### Task objective
Where the string "Health" occurs in a line of the data below, that line should be copied.

BEGIN

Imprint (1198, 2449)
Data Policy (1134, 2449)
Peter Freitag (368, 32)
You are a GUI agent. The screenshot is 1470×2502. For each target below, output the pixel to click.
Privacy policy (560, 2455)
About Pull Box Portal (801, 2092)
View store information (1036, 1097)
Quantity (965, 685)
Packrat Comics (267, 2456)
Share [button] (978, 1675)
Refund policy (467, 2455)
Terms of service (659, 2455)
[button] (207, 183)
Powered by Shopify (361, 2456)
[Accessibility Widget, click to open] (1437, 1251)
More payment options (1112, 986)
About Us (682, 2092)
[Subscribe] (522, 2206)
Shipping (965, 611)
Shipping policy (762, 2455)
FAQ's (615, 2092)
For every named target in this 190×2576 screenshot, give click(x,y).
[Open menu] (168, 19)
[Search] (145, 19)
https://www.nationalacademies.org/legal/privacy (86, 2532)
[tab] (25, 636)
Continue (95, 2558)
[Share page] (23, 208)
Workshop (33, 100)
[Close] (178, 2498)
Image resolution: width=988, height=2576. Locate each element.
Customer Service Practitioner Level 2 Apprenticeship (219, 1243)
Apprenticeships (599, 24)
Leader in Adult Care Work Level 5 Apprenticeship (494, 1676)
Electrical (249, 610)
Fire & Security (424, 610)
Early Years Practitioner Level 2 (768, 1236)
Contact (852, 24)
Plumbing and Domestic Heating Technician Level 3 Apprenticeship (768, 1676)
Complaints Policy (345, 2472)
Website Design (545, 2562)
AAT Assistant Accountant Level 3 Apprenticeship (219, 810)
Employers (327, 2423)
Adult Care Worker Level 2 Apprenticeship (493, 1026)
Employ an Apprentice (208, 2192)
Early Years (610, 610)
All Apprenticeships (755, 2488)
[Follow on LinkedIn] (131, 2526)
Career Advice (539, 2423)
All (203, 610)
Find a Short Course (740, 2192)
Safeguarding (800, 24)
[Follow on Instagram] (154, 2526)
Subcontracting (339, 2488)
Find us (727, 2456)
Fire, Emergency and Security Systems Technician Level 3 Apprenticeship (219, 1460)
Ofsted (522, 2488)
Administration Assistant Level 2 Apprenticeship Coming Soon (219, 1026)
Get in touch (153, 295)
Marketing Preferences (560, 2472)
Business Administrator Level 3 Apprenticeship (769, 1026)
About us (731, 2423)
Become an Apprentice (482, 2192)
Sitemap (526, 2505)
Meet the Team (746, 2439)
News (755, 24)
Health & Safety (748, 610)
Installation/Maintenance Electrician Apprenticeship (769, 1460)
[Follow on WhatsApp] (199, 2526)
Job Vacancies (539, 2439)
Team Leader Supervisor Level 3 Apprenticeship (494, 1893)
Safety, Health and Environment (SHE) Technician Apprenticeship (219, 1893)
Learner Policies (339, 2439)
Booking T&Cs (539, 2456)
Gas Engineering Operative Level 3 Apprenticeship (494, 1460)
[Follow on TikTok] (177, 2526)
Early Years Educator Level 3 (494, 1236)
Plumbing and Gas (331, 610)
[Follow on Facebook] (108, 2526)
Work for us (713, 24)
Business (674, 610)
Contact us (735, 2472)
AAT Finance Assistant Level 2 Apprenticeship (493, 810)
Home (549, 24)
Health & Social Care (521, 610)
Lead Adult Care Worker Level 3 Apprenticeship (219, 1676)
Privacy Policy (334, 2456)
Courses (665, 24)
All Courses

END

### Solution
Health & Safety (748, 610)
Safety, Health and Environment (SHE) Technician Apprenticeship (219, 1893)
Health & Social Care (521, 610)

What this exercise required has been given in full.